What is the reflection pattern in agent design?

Reflection adds a self-critique step: the agent produces an answer, then a second pass checks the work against the goal and revises it. Patterns like Reflexion show this can raise accuracy on hard tasks. The cost is extra latency and tokens, so reflection suits high-stakes outputs rather than every routine call.

What is the orchestrator-worker pattern?

An orchestrator agent breaks a goal into subtasks and hands each to a specialized worker agent, then merges the results. It is the supervisor pattern for complex, multi-skill work. The benefit is modular reliability; the cost is coordination overhead, harder debugging, and more total tokens than a single agent would spend.

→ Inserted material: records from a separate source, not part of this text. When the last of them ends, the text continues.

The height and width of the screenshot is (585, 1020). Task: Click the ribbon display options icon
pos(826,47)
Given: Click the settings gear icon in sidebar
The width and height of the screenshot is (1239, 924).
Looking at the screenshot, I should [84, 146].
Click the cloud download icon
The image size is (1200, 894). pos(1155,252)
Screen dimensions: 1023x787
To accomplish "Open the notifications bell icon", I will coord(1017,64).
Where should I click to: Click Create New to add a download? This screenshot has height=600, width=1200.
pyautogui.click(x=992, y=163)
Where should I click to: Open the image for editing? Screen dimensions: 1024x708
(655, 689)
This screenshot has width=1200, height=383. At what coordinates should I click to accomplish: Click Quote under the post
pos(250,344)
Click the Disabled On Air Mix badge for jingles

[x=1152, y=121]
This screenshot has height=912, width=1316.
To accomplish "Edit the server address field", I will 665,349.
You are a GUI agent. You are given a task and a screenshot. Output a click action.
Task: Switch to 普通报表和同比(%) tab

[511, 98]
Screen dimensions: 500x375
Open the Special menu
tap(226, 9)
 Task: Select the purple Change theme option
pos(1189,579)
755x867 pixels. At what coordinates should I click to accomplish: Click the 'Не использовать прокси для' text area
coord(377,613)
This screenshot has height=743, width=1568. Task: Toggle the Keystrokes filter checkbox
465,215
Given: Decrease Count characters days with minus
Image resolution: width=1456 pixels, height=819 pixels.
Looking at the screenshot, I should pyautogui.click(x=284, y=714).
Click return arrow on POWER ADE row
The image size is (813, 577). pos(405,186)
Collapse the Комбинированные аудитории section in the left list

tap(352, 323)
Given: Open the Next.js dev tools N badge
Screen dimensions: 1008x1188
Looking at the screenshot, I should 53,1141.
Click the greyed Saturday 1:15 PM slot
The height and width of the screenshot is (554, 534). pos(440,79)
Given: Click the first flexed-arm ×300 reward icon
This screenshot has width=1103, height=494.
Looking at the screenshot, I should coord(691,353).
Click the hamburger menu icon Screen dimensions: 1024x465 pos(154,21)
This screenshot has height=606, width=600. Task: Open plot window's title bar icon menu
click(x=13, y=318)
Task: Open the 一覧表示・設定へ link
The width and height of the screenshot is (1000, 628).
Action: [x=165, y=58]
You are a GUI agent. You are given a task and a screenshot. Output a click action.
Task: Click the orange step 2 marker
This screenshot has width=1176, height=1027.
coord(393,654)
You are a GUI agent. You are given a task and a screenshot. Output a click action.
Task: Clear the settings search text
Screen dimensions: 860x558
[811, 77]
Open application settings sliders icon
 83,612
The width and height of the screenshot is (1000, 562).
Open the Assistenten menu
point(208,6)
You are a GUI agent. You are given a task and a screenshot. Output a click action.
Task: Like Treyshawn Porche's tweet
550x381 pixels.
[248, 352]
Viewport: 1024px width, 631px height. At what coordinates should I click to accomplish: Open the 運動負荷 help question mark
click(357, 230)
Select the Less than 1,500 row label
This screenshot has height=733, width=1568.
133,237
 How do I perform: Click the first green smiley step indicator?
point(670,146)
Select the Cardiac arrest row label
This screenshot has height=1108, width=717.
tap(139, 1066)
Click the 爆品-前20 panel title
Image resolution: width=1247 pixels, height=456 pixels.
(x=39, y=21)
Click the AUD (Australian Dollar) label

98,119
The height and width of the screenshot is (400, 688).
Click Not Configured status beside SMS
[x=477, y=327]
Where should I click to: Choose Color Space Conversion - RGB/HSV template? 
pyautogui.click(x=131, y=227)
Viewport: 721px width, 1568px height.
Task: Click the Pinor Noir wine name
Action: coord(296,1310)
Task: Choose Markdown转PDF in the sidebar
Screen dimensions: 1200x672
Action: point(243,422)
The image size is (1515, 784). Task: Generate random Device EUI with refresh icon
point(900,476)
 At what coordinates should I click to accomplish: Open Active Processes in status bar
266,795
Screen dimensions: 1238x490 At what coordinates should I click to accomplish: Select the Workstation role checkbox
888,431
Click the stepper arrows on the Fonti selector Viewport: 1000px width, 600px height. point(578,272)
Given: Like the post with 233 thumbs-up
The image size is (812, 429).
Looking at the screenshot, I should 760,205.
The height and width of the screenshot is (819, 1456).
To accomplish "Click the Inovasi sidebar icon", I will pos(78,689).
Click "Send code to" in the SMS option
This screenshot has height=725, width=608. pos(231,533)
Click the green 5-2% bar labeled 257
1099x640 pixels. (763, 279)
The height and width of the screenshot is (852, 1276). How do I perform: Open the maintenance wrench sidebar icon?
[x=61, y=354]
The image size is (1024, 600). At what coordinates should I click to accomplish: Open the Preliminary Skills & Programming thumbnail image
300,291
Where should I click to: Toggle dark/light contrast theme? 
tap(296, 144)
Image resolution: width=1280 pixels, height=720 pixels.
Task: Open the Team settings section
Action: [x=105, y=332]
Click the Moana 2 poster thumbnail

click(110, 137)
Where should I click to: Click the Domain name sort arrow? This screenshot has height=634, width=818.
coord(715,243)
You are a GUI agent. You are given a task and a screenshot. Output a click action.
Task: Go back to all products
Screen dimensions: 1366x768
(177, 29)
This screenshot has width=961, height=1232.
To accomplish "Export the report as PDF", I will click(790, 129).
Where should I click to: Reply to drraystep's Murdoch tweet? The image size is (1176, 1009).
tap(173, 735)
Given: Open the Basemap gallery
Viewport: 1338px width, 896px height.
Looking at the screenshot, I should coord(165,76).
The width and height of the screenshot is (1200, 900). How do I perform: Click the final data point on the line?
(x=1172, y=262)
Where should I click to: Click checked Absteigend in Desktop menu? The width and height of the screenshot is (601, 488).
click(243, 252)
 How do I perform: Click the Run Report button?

Do buyers need to choose an agent architecture pattern?

No. On a platform like Gravity, the builder picks the pattern; the buyer describes the outcome. Knowing the patterns still helps you judge reliability: ask whether the agent reflects on its own output, how it recovers from a failed step, and whether it escalates instead of guessing.

Three takeaways before you close this tab

The pattern is the skeleton. Same model, different control structure, very different reliability, latency, and cost.
Simpler is sturdier. Start with ReAct; add reflection, planning, or orchestration only when the task forces it.
Buyers judge, builders choose. You describe the outcome; the patterns tell you what questions reveal a reliable agent.

Sources

Yao et al., "ReAct: Synergizing Reasoning and Acting in Language Models", 2022, arxiv.org/abs/2210.03629
Shinn et al., "Reflexion: Language Agents with Verbal Reinforcement Learning", 2023, arxiv.org/abs/2303.11366
Anthropic, "Building Effective Agents", 2024, anthropic.com/engineering/building-effective-agents
Gravity agent design notes, internal v1, 2026. Retrieved 2026-06-05.